Vail and other Ingham health officials did publicly identify East Lansing’s Harper’s Restaurant and Brewpub in June as a link to several COVID-19 cases. But the officials reasoned that, because contact tracing among strangers in a crowded bar was near-impossible, a public announcement alerted those who might have been exposed to watch for symptoms and possibly get tested for COVID-19 and quarantine.

Ultimately, 192 cases were linked to the bar, she said.

In contrast, a school can usually alert families whose children might have been exposed with letters or calls without making a public announcement. That helps protect the privacy of the person affected, Vail said.

“If it’s necessary to make a public notification, we do it. If it’s not, we don’t,” she said. 

In Oakland County, health officials have been ironing out reporting protocols on COVID-19 throughout the summer, said Calandra Anderson, a public health nurse overseeing back-to-school efforts there. 

If a school reports a case that then is verified, public health will begin contact tracing, Anderson said.

“If the person was in volleyball practice, we will work with the athletic director, or whoever is the closest to the situation so … that we can quarantine folks that need to be quarantined,” she said.

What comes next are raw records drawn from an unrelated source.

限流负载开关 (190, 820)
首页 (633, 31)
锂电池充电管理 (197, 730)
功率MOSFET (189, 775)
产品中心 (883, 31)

But when it comes to publicly releasing names of schools that report COVID — that hasn’t been decided yet, she said. It may depend on the size of an outbreak and the school’s response, she said.

A recent statewide poll conducted by EPIC-MRA for Bridge found that 51 percent of Michigan residents surveyed said they doubted their local schools would be safe to reopen in September. 

Tessa Rayment-Gruber, mother of a first-grader in East Lansing, said she’d want to know if there were confirmed coronavirus cases in her daughter’s school building. 

“We’re starting online but I have friends who have kids going into school buildings in Metro Detroit,” Rayment-Gruber said. “If they’re putting their children in those situations, they should be fully informed.”